作業指示 ->
A) 下記のペルソナシートに関する本文のうち、「ペルソナシートを作成するコツ」を含む語句から始め、「出したりすることが有効です。」で終わる部分を、一字一句違えずに書き写してください。
B) 下記のペルソナシートに関する本文によれば、インタビューの対象が見つからない場合には何をしますか。
C) 下記のペルソナシートに関する本文を、その最後の文に続けて書き進めてください。

====== 本文抜粋 ======

ペルソナシートを作る目的はペルソナを可視化することで企画者やマーケターがペルソナになりきって思考しやすくなることと、チーム内での認識を合わせる目的になります。
ペルソナシートは、「どんな人が製品やサービスのどこに魅力を感じ、購入してくれるのか」を明確にしてくれるツールです。新規事業開発や新製品開発では開発前に設定するペルソナは1つが望ましいと思いますが、実際にリリースされた製品やサービスでは、実際に購入してくれている顧客の「購買行動を観察・分析」して購買動機でグルーピングして購買動機ごとにペルソナを設定してペルソナシートを作成したりします。
ペルソナシートを作成するコツ
極力チームメンバー全員が参加しておこなう
ペルソナの設定、ペルソナシートの作成はマーケティング担当だけで作成せずに、責任者や営業、エンジニア、デザイナーなど新規事業に関わるメンバー全員で作成することでチーム内でのユーザー像やユーザーの課題を共有することがきます。
ペルソナの設定にこだわる
ペルソナシートを作成するにあたっては、ペルソナの設定にこだわることが重要です。企画者やマーケターが顧客のインサイト(深層心理での購買意欲の核心やツボ)を発見するためには、ペルソナになりきれる具体的な一人の人物像である必要があります。
「20代、女性、都内在住」など抽象的な設定ではなく、「どのように生まれ育ち」「どんな価値観を持ち」「どんな生活をおくっているのか」がイメージできる解像度でペルソナを設定するのがコツです。
ペルソナを可視化する
ペルソナシートではペルソナを可視化します。ペルソナとして設定した人物に合う写真を見つけて設定しますし、名前も家族構成も設定します。
ペルソナをつくるための準備をしっかりする
ペルソナを設定するにあたり企画者自身がペルソナに近い場合は企画者の妄想でつくっていっても問題はないと思いますが、企画者が40代男性で20代女性向けの製品やサービスの企画のためにペルソナを設定する場合は注意が必要です。
その場合はペルソナとして設定しようとしている年代、性別の方にインタビューをさせてもらい考え方や日常行動を聞き出したりすることが有効です。
インタビューをおこなう対象が見つからない場合などはSNSなどでペルソナとして設定しようとしている年代、性別の方が、どのような投稿をしているか観察します。インタビューと比べると深層心理に触れるチャンスは少ないですが、表面的にでも理解することはペルソナシート作成の目的である「顧客のインサイト(深層心理での購買意欲の核心やツボ)を発見する」ことを考えると必要だと感じています。

====== 収集データ ======

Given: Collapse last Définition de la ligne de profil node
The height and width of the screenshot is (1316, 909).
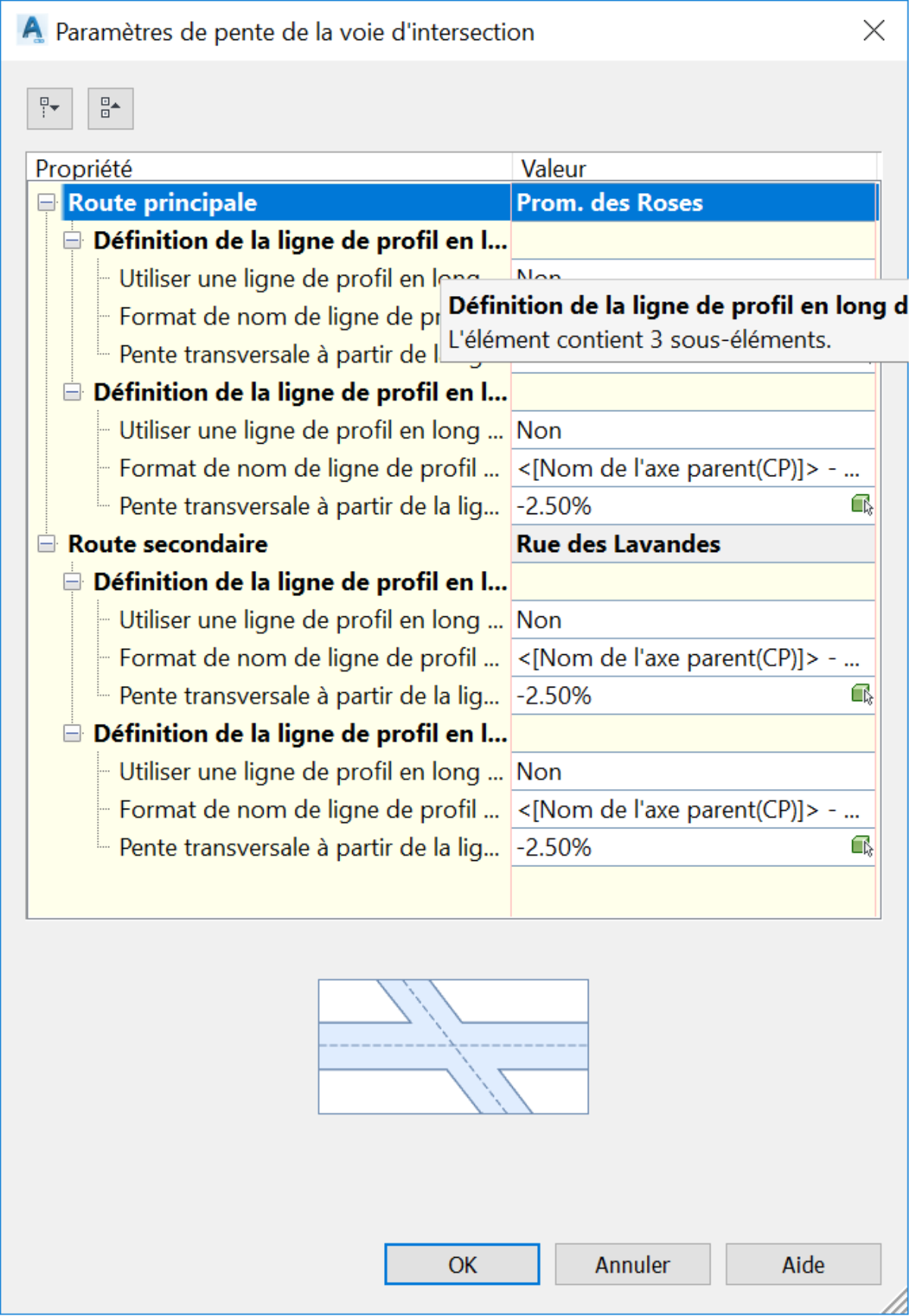Looking at the screenshot, I should 72,733.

======

課題別出力 ->
A)
ペルソナシートを作成するコツ
極力チームメンバー全員が参加しておこなう
ペルソナの設定、ペルソナシートの作成はマーケティング担当だけで作成せずに、責任者や営業、エンジニア、デザイナーなど新規事業に関わるメンバー全員で作成することでチーム内でのユーザー像やユーザーの課題を共有することがきます。
ペルソナの設定にこだわる
ペルソナシートを作成するにあたっては、ペルソナの設定にこだわることが重要です。企画者やマーケターが顧客のインサイト(深層心理での購買意欲の核心やツボ)を発見するためには、ペルソナになりきれる具体的な一人の人物像である必要があります。
「20代、女性、都内在住」など抽象的な設定ではなく、「どのように生まれ育ち」「どんな価値観を持ち」「どんな生活をおくっているのか」がイメージできる解像度でペルソナを設定するのがコツです。
ペルソナを可視化する
ペルソナシートではペルソナを可視化します。ペルソナとして設定した人物に合う写真を見つけて設定しますし、名前も家族構成も設定します。
ペルソナをつくるための準備をしっかりする
ペルソナを設定するにあたり企画者自身がペルソナに近い場合は企画者の妄想でつくっていっても問題はないと思いますが、企画者が40代男性で20代女性向けの製品やサービスの企画のためにペルソナを設定する場合は注意が必要です。
その場合はペルソナとして設定しようとしている年代、性別の方にインタビューをさせてもらい考え方や日常行動を聞き出したりすることが有効です。

B) SNSなどで、ペルソナとして設定しようとしている年代・性別の方がどのような投稿をしているかを観察します。

C)
ペルソナシートの作成方法
ペルソナを設定する
ペルソナシートの項目を決める
まずは、ペルソナシートに記載する項目を設定します。
製品やサービスによって、ペルソナシートに記載すべき項目は異なります。
ペルソナは単なるユーザーのプロフィールではなく、企画者やマーケター、開発者が製品やサービスの仕様を検討したりマーケティング施策を検討する際に「顧客の視点を持つためのツール」です。
なのでペルソナシートの内容は、製品やサービスに関連した内容の項目を熟考して設定すべきです。とは言え、何を設定したら良いか、イメージが掴めない方のために、いくつか例として項目をご紹介します。
- 年齢
- 性別
- 居住地
- 家族構成
- 学歴
- 職業
- 収入
- 休日の過ごし方
- 好きな雑誌・メディア
- 興味関心
- 性格
- 悩み
特に重要なのがペルソナが悩んでいる課題を仮説立てておくことです。
情報収集をおこなう
ペルソナシートに記載する項目が決まったら情報収集を行います。ペルソナを設定するための情報収集としては下記のような方法があります。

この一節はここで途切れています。